**Set task 1:**
In the court opinion below, which statutory section is cited as raising a presumption of fraud when no immediate delivery and change of possession is shown?

=== Source text ===

O. E. Ecke, for respondent.

DODGE, J. (after stating the facts as above).

1. The first assignment of error is upon the court's refusal to direct a verdict for the defendants, the motion being predicated upon two contentions: First, that no delivery was shown sufficient to pass title from Lapine to plaintiff inter sese; second, that there was no proof of an “immediate delivery followed by an actual and continued change of possession,” absence of which, by section 2310, St. 1898, aroused a presumption of fraud in such transfer.

With reference to the first position, it is very fully established that the actual transition of title from one to another in pursuance of a contract of sale is almost entirely a matter of intention. Very slight acts of either surrender of possession by the seller or acquirement of dominion by the purchaser are often sufficient to evince such intention. Indeed the intention may exist and have effect in the absence of any change of possession whatever. Sewell v. Eaton, 6 Wis. 490, 70 Am. Dec. 471;Abraham v. Karger, 100 Wis. 387, 76 N. W. 330;Fromme v. O'Donnell, 124 Wis. 529, 532, 103 N. W. 3;Seivert v. Galvin (Wis.) 113 N. W. 680;Taylor v. Tigerton Lumber Co. (Wis.) 114 N. W. 122;Warshawsky v. Rosengarten (Wis.) 114 N. W. 497. There is certainly enough in the evidence to warrant an inference of intent that title should pass from Lapine to the plaintiff upon receipt of the letter of July 16th which, as appears by the quotation in the preceding statement of facts, was final in terms, and signified an understanding that upon its delivery the transfer should be complete and the indebtedness held by the plaintiff against Lapine should thereupon be canceled. Even if that intention were not so clear as to warrant the court in deciding it as a matter of law, it was at least sufficiently inferable to warrant the submission of the question to the jury.

===

**Set task 2:**
From the listing below, return verbatim only the lines between the one containing "個人情報の取扱い (15, 1208)" and the one containing "カテゴリ (59, 40)", inclusive.

=== Data extract ===

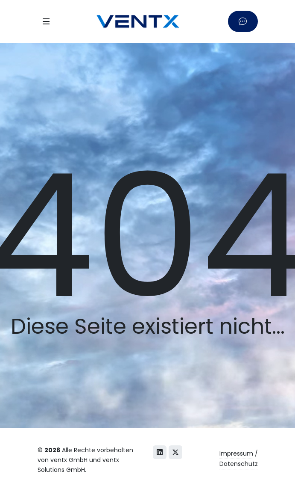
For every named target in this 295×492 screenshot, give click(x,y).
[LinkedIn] (159, 452)
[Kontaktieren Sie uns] (242, 21)
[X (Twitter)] (175, 452)
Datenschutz (238, 463)
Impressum (236, 453)
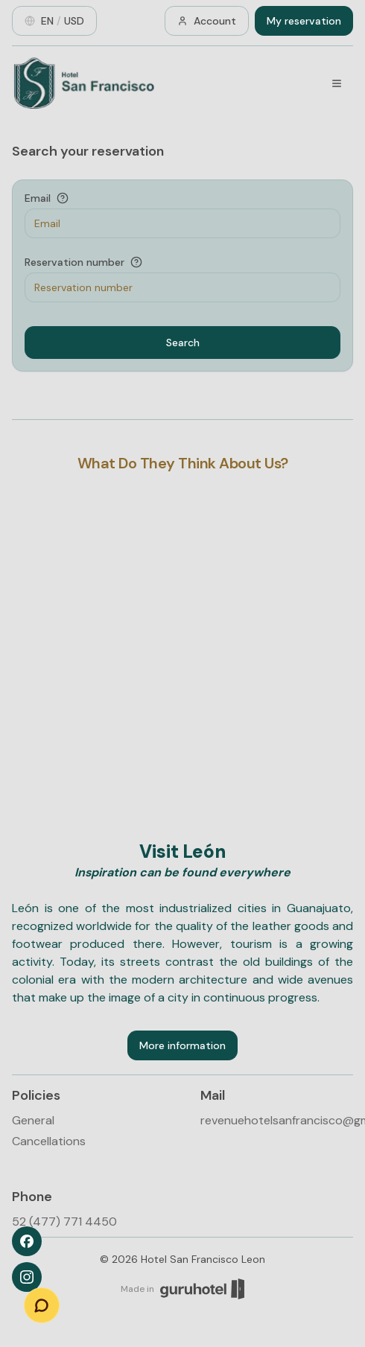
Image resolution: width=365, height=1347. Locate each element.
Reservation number (74, 262)
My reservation (304, 21)
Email (38, 198)
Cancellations (49, 1141)
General (33, 1120)
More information (182, 1045)
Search (183, 342)
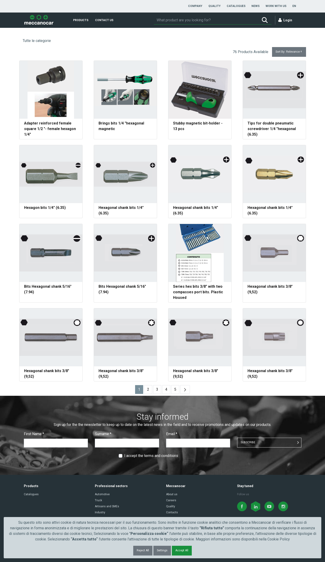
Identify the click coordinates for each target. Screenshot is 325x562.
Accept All (181, 550)
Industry (100, 512)
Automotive (102, 494)
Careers (171, 500)
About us (171, 494)
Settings (162, 550)
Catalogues (31, 494)
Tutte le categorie (37, 40)
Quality (170, 506)
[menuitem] (195, 6)
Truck (98, 500)
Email (171, 434)
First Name (34, 434)
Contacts (172, 512)
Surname (103, 434)
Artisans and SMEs (107, 506)
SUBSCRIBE (248, 442)
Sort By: (289, 52)
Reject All (143, 550)
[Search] (206, 20)
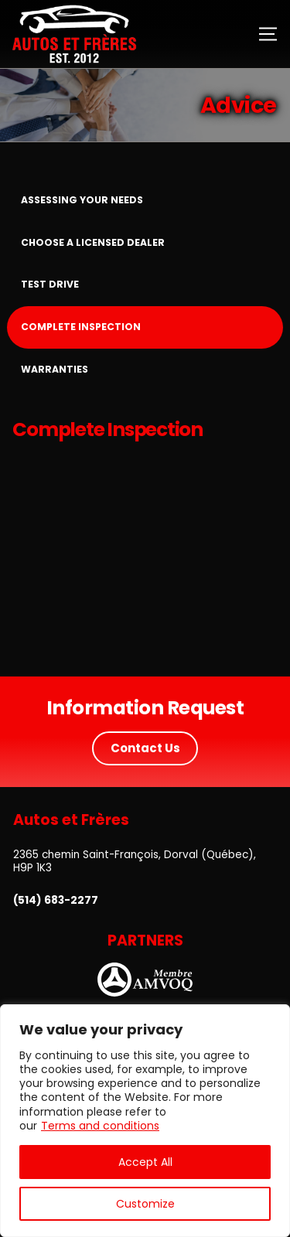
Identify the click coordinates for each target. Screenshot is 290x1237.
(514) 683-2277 (55, 901)
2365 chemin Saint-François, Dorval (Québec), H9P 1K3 (134, 861)
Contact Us (145, 748)
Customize (145, 1203)
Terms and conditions (100, 1125)
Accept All (145, 1162)
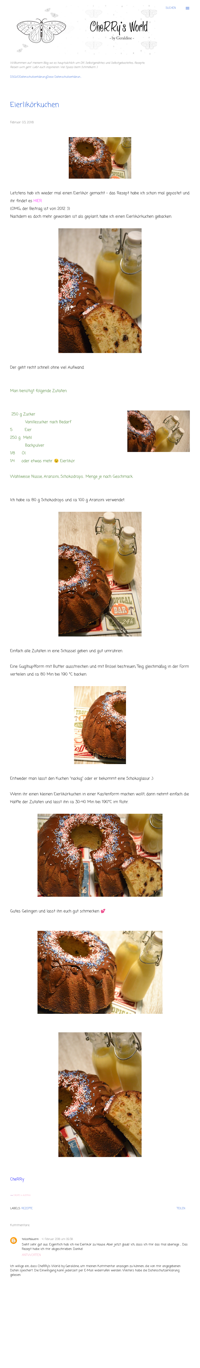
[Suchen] (171, 8)
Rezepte (27, 1208)
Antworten (31, 1255)
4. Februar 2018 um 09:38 (57, 1239)
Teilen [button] (181, 1208)
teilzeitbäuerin (30, 1239)
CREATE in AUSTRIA (21, 1195)
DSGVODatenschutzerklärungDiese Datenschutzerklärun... (46, 77)
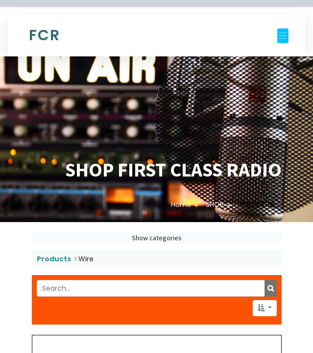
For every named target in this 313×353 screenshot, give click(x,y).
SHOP (215, 204)
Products (54, 259)
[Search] (271, 288)
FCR (44, 35)
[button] (265, 308)
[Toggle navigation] (283, 35)
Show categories (157, 237)
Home (181, 204)
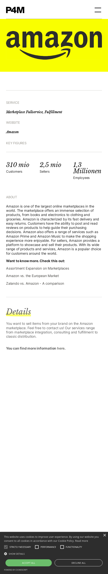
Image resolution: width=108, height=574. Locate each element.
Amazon (12, 132)
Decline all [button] (79, 562)
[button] (98, 9)
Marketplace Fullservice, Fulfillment (34, 112)
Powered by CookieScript (15, 570)
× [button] (104, 535)
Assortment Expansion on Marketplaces (37, 268)
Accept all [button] (28, 562)
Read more (81, 541)
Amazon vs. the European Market (32, 276)
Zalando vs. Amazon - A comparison (35, 283)
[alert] (54, 553)
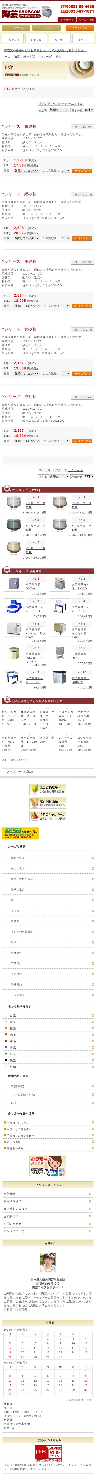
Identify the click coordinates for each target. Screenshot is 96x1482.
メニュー (83, 40)
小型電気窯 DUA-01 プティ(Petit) (36, 657)
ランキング (13, 40)
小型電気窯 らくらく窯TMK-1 (81, 633)
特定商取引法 (13, 1201)
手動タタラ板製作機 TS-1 (84, 715)
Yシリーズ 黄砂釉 (19, 329)
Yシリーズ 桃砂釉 (19, 261)
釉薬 (17, 56)
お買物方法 (11, 1216)
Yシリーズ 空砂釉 (19, 397)
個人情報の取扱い (15, 1208)
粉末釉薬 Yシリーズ (37, 56)
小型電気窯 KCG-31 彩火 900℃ (37, 633)
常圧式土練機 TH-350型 (29, 741)
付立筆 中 (47, 737)
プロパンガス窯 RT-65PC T (66, 715)
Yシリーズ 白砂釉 (19, 126)
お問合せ (36, 40)
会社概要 (10, 1193)
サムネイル (75, 103)
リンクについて (14, 1231)
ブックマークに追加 (20, 771)
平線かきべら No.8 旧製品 (11, 741)
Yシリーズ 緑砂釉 (19, 194)
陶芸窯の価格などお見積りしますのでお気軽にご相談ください (45, 50)
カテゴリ (59, 40)
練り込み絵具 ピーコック (28, 715)
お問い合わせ (13, 1223)
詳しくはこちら (84, 127)
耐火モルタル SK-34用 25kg (9, 715)
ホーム (6, 56)
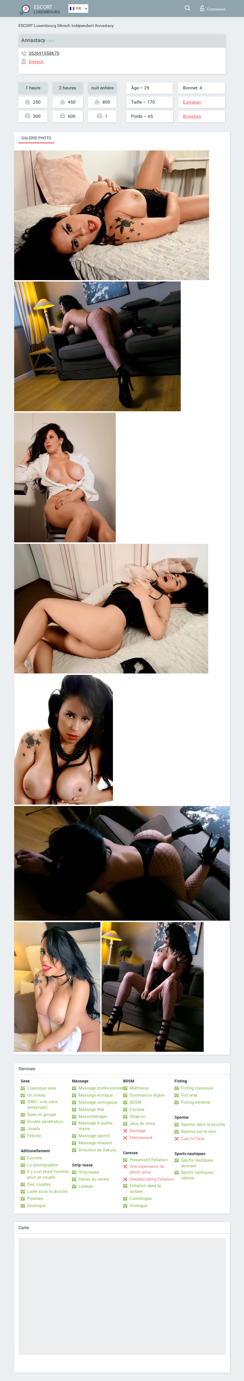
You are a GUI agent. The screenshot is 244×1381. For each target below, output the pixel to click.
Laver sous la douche (47, 1191)
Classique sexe (41, 1088)
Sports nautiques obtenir (197, 1175)
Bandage (138, 1130)
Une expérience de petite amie (147, 1169)
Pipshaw (35, 1198)
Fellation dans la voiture (145, 1188)
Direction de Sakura (97, 1150)
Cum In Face (193, 1138)
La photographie (42, 1165)
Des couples (39, 1184)
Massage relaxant (95, 1142)
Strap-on (138, 1116)
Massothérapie (93, 1116)
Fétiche (34, 1135)
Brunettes (192, 116)
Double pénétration (45, 1121)
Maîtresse (139, 1088)
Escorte (34, 1157)
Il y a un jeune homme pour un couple (48, 1174)
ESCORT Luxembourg (37, 25)
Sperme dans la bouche (203, 1124)
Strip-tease (89, 1172)
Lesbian (86, 1186)
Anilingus (138, 1205)
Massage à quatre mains (96, 1125)
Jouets (33, 1128)
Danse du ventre (94, 1179)
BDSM (135, 1102)
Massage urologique (98, 1102)
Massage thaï (91, 1109)
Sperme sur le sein (198, 1131)
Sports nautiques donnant (197, 1163)
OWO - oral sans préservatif (42, 1104)
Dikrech (63, 25)
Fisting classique (197, 1088)
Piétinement (141, 1137)
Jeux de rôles (142, 1123)
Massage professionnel (101, 1088)
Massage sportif (94, 1135)
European (192, 102)
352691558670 (44, 53)
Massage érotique (96, 1095)
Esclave (137, 1109)
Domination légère (147, 1095)
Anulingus (36, 1205)
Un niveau (36, 1095)
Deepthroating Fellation (152, 1179)
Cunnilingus (141, 1198)
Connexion (213, 8)
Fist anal (189, 1095)
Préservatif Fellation (149, 1159)
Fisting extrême (195, 1102)
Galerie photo (36, 138)
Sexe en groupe (41, 1114)
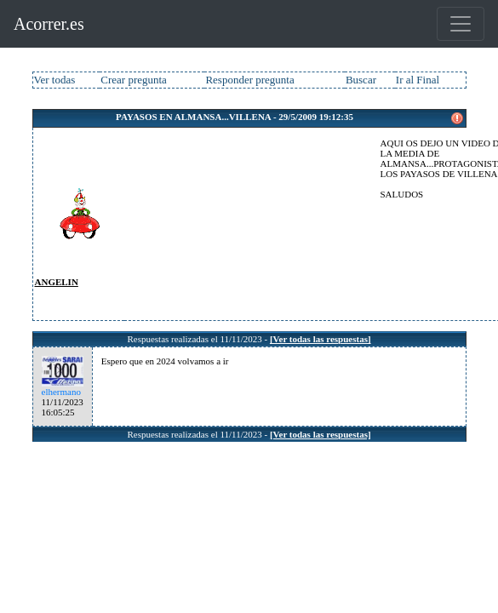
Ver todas (55, 79)
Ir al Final (417, 79)
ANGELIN (56, 282)
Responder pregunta (249, 79)
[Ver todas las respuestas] (320, 339)
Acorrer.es (49, 23)
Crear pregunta (133, 79)
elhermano (61, 392)
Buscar (361, 79)
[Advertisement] (249, 223)
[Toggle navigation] (460, 24)
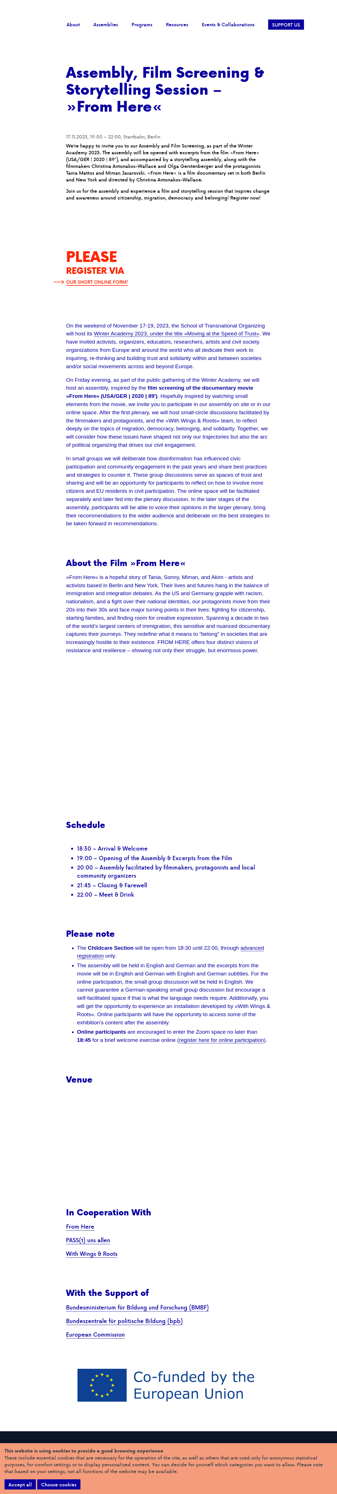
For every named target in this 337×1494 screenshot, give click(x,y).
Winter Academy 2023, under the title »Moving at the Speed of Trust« (176, 334)
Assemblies (105, 24)
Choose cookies (58, 1484)
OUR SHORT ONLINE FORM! (97, 282)
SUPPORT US (286, 24)
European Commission (95, 1334)
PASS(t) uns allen (88, 1240)
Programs (142, 24)
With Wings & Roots (91, 1253)
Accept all (20, 1484)
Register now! (245, 197)
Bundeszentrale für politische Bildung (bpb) (124, 1321)
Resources (177, 24)
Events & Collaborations (228, 24)
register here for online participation (221, 1040)
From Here (80, 1226)
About (73, 24)
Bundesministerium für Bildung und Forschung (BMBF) (137, 1307)
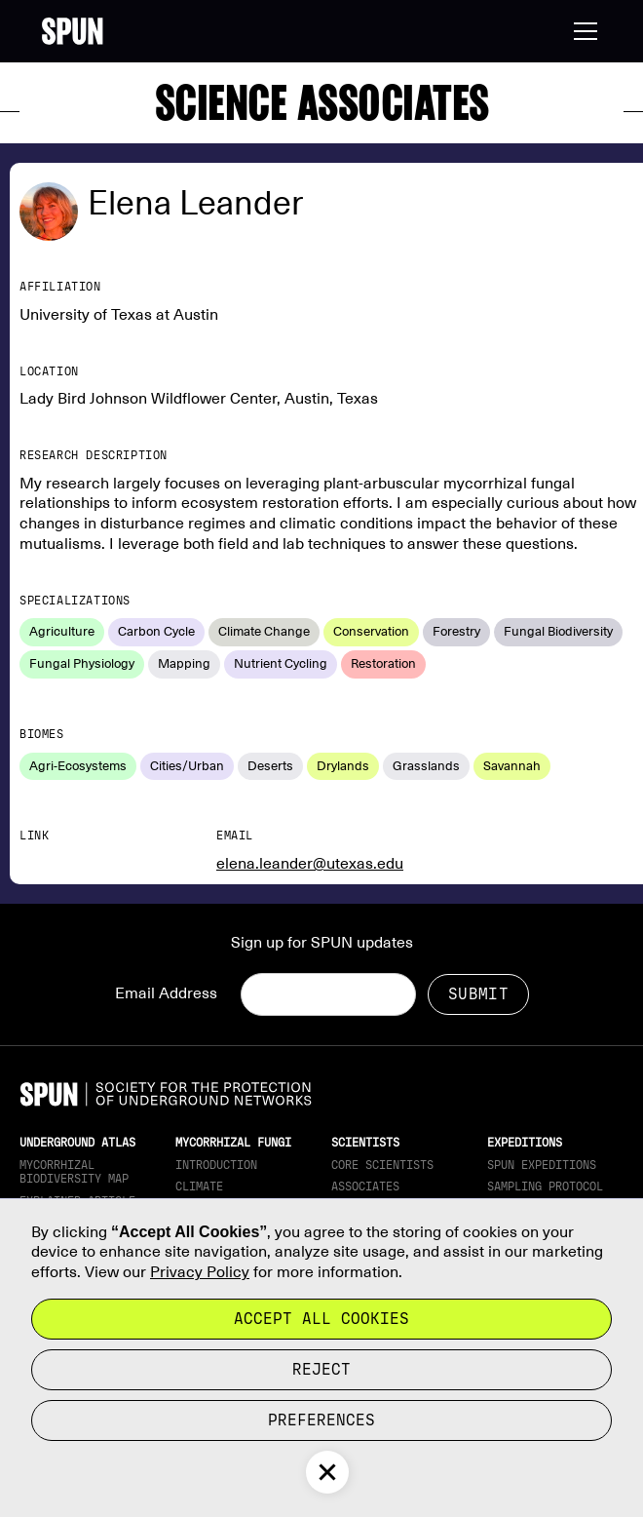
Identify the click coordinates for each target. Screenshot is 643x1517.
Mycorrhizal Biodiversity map (74, 1172)
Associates (365, 1186)
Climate (199, 1186)
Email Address (166, 993)
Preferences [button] (321, 1420)
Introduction (216, 1165)
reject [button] (321, 1369)
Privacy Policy (199, 1272)
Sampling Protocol (545, 1186)
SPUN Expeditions (541, 1165)
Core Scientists (382, 1165)
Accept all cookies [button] (321, 1318)
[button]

===

**Task output 1:**
Section 2310, St. 1898.

**Task output 2:**
個人情報の取扱い (15, 1208)
粉末釉薬 Yシリーズ (37, 56)
小型電気窯 KCG-31 彩火 900℃ (37, 633)
常圧式土練機 TH-350型 (29, 741)
付立筆 中 (47, 737)
プロパンガス窯 RT-65PC T (66, 715)
Yシリーズ 白砂釉 (19, 126)
お問合せ (36, 40)
会社概要 (10, 1193)
サムネイル (75, 103)
リンクについて (14, 1231)
ブックマークに追加 (20, 771)
平線かきべら No.8 旧製品 (11, 741)
Yシリーズ 緑砂釉 (19, 194)
陶芸窯の価格などお見積りしますのでお気軽にご相談ください (45, 50)
カテゴリ (59, 40)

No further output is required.